EXERCISE PROMPT:
Where does "accomplish" occur in the listing? Copy every line that holds it.

=== Section Start ===

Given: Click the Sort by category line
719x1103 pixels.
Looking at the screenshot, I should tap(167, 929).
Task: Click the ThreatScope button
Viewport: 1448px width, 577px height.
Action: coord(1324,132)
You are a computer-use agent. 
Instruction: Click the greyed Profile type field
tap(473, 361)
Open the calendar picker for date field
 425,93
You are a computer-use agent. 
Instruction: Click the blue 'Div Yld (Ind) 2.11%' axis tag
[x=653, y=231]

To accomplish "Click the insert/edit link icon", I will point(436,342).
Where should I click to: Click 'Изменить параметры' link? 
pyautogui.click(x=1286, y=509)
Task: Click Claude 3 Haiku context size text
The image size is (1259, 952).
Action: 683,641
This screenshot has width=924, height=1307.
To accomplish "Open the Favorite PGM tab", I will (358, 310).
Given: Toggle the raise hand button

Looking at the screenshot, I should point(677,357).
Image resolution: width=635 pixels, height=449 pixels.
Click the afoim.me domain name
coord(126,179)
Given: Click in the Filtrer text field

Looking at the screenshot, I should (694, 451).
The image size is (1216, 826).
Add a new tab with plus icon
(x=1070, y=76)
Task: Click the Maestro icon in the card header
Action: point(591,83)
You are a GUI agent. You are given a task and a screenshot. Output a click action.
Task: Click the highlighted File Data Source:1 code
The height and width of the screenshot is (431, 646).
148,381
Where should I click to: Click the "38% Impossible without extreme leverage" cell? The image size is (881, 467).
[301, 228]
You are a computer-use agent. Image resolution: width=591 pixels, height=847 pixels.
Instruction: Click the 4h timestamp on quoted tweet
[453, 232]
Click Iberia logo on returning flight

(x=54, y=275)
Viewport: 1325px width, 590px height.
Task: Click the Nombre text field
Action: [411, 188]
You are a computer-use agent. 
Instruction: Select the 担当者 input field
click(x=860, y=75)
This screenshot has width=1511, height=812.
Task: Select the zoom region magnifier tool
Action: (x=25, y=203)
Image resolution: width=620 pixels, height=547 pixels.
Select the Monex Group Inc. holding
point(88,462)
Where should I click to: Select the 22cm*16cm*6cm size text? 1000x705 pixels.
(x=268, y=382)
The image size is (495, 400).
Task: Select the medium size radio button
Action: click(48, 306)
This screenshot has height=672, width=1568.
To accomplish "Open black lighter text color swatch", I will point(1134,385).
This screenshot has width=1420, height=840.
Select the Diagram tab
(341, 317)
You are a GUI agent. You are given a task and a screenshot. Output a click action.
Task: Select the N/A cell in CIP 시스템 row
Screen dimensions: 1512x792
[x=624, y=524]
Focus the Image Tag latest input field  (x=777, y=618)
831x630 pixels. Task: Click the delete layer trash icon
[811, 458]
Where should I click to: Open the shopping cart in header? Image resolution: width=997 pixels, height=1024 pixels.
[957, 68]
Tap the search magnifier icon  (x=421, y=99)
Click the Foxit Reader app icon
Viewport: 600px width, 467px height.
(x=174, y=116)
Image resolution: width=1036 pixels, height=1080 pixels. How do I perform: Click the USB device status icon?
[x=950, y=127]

=== Section End ===

YOUR SOLUTION:
To accomplish "Click the insert/edit link icon", I will point(436,342).
To accomplish "Open the Favorite PGM tab", I will (358, 310).
To accomplish "Open black lighter text color swatch", I will point(1134,385).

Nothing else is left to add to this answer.